Para mí resulta difícil imaginar al Cabrera Infante joven, al hijo de comunistas, al director de Lunes de Revolución, al agregado cultural, al nómada que en los años setenta y ochenta estableció su pequeño gobierno rebelde —la inteligencia cubana en el exilio—, dispuesto a vencer a la Historia. Pero leo sus novelas y cuentos entre líneas, rastreo en la magia verbal y en la artillería lingüística de Tres tristes tigres o La Habana para un Infante difunto las claves de una batalla estética que combate y complementa las de Carpentier o Lezama y de una querella ética que lo liga con Cervantes y el Quijote. Porque para Cabrera el lenguaje no era sólo un instrumento de lucimiento o un desafío lingüístico, el lugar para sembrar bromas —bombas verbales— o continuar la disolución del sentido iniciada por Joyce, sino la única forma de oponerse a la brutalidad del mundo.

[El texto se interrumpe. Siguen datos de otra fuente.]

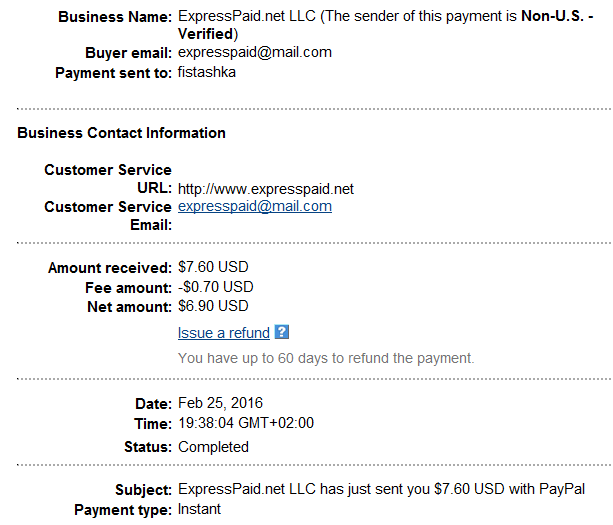Click the 60 days refund notice text
This screenshot has width=613, height=525.
point(326,358)
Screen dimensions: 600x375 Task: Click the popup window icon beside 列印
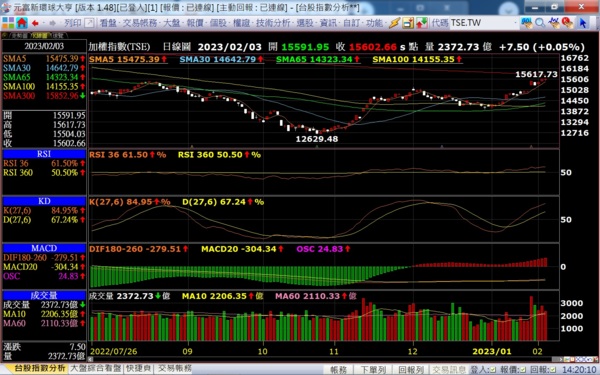(89, 23)
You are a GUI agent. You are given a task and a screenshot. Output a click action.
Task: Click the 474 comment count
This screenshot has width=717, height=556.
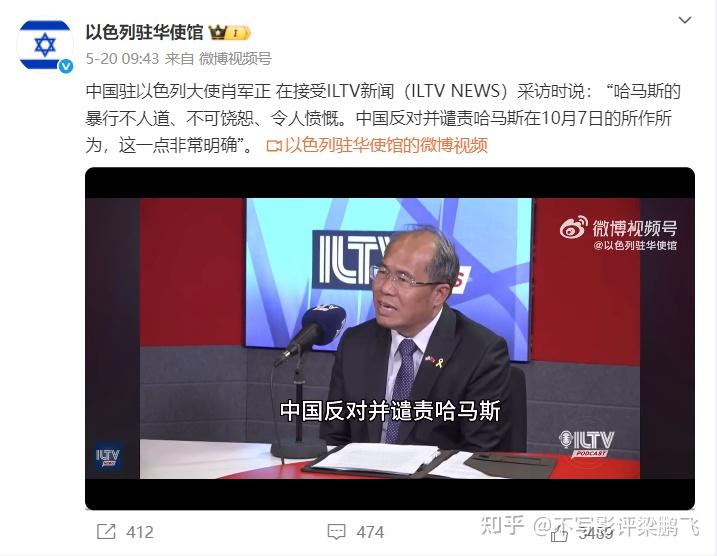370,532
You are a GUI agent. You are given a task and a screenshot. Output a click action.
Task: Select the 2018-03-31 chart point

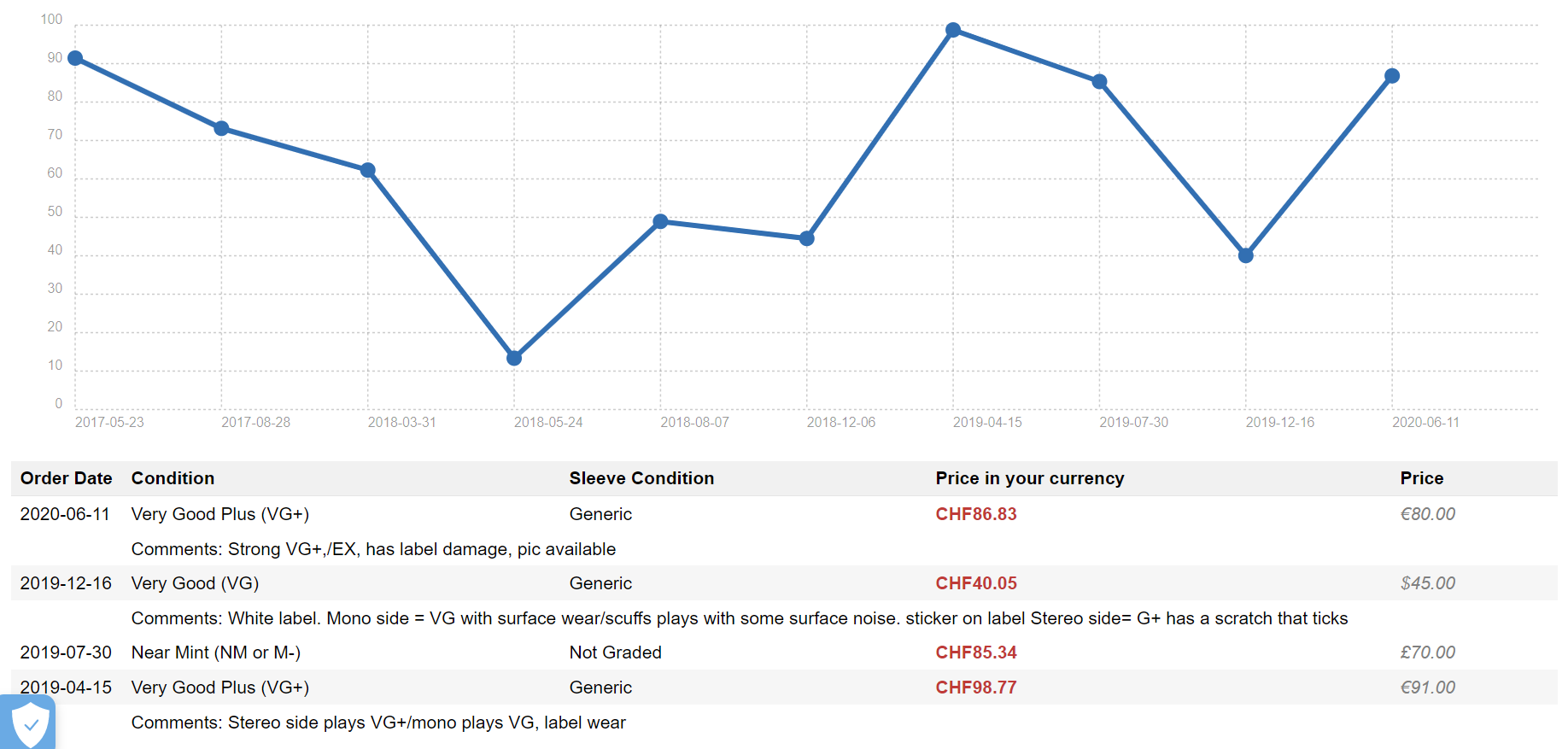[x=368, y=170]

Cada vez que Cabrera Infante ideaba un retruécano o se aventuraba en un nuevo juego de palabras, desafiaba a la realidad, se oponía a ella y, sin alharacas ni declaraciones fastuosas, animaba a los demás a modificarla. Aunque quizás él jamás lo hubiese admitido, su incontinencia lúdica aspiraba a transformar el mundo. Su inmensa libertad creativa era una apuesta y una cruzada interna, un duelo con la desmemoria. Sus palabras desmesuradas, violentas, acerbas, cáusticas eran el reverso del habla de los políticos, de la retórica comunista y de la tosca sintaxis de Castro.
Es una lástima que Guillermo no vaya a ver concluida su obra, que no observe de cerca la caída final del déspota ni celebre su derrota en una fiesta animada por boleros. No constituye ningún consuelo pensar que él supiese que a la postre, de manera póstuma, habría de vencer a su enemigo. Pero al menos es posible imaginar que sus palabras corrosivas, sus frases envenenadas y sus trampas lingüísticas llegarán antes que nadie a La Habana cuando se anuncie el fin de la dictadura.
JORGE VOLPI, fragmento nº 3 de El humo de la memoria, recogido en Mentiras contagiosas, Editorial Páginas de Espuma, Madrid, 2008, págs. 189-190.